Find "Identify the click" and "Romane (624, 2162)" in the records below. Copy the lines holding them and every line between, exactly, and no others.

Records shown:
>>>>
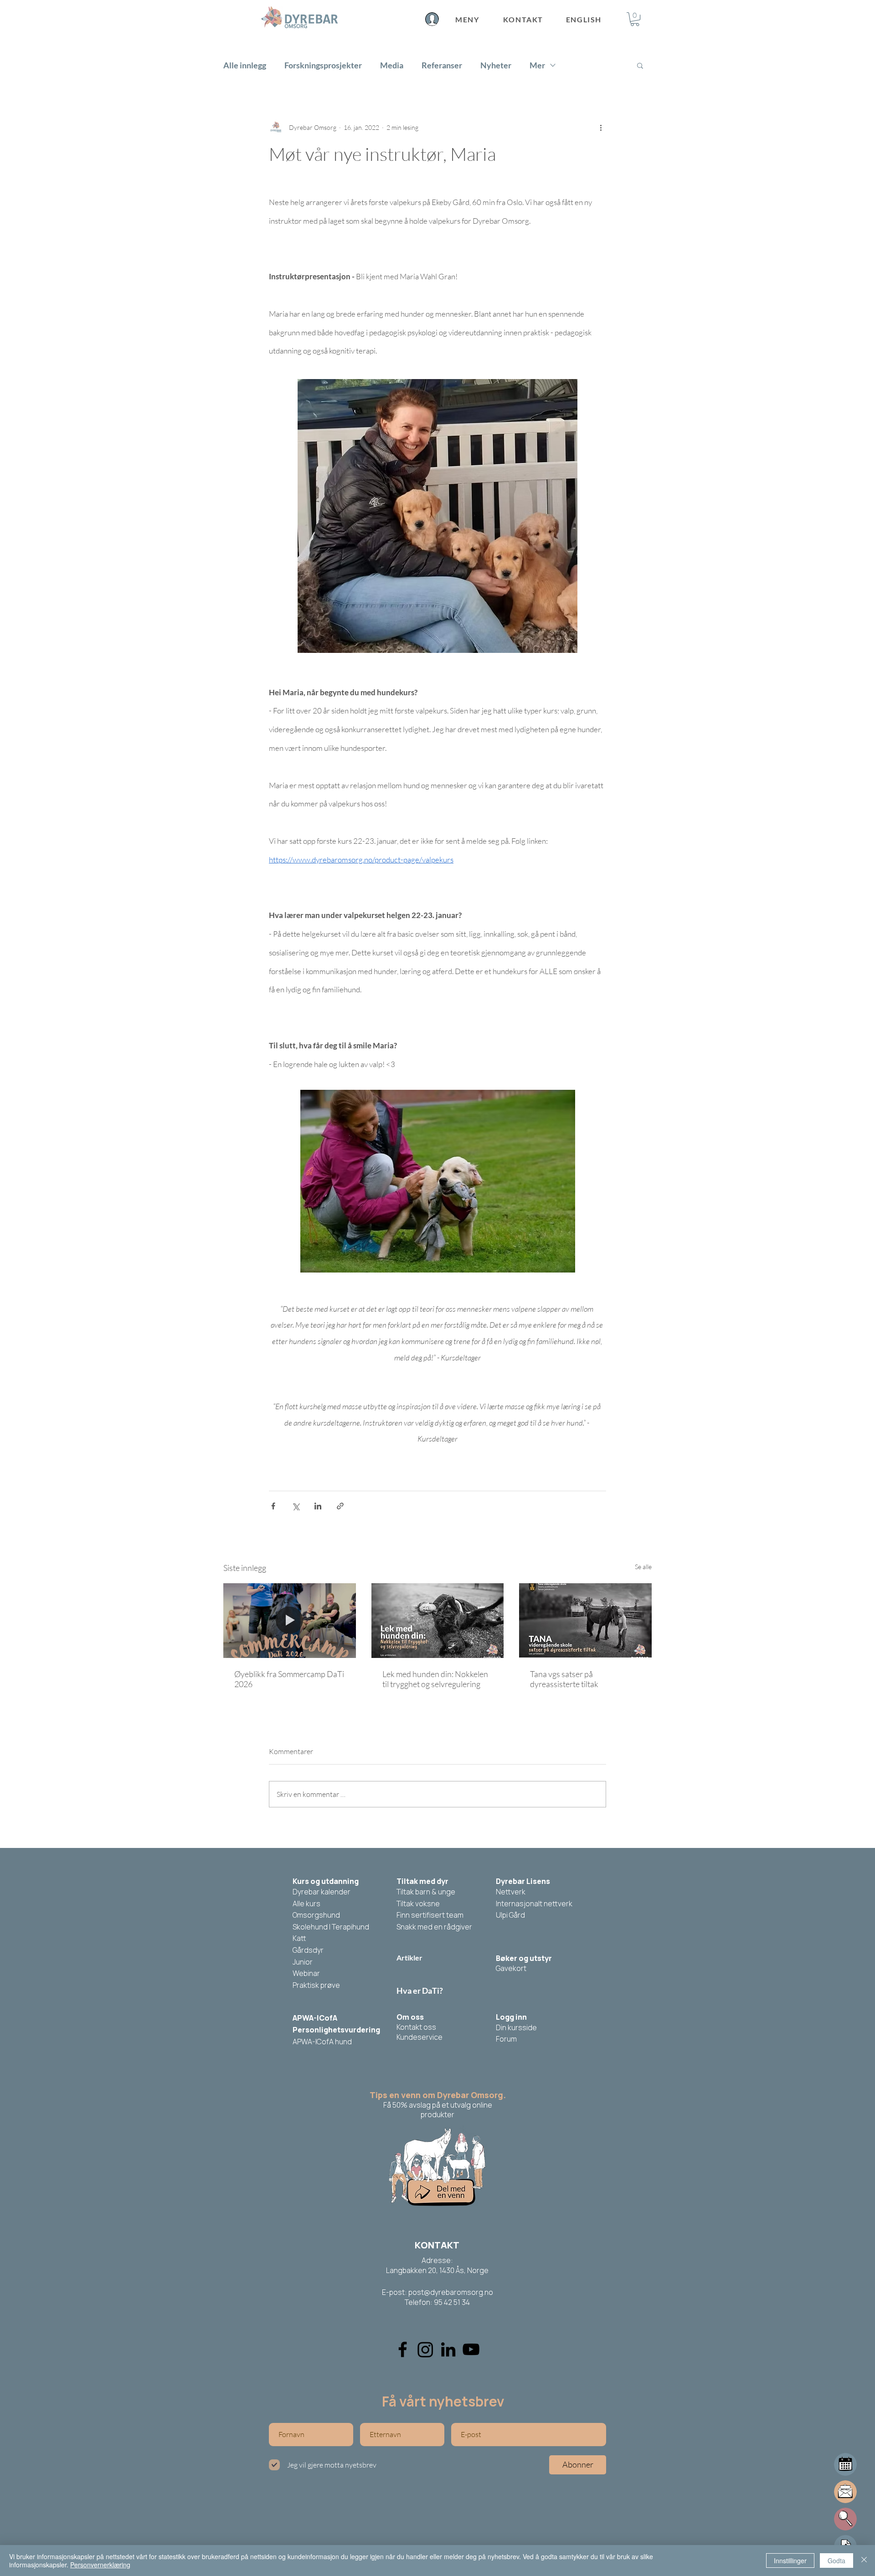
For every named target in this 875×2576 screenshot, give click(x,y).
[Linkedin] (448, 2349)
<<<<
>>>>
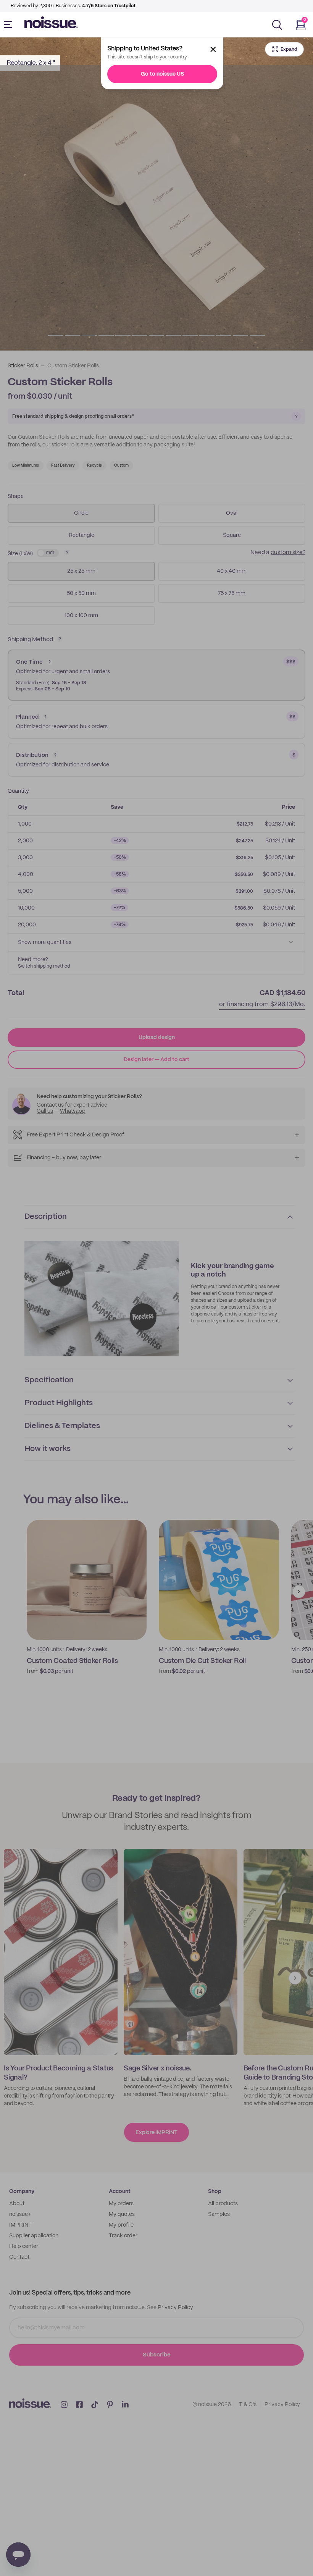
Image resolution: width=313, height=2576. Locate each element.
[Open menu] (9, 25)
<<<<
>>>>
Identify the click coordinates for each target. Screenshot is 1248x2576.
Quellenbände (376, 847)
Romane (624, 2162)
<<<<
Reply:
Identify the click coordinates for each target. Screenshot is 1248x2576.
Quellenbände (376, 847)
Romane (624, 2162)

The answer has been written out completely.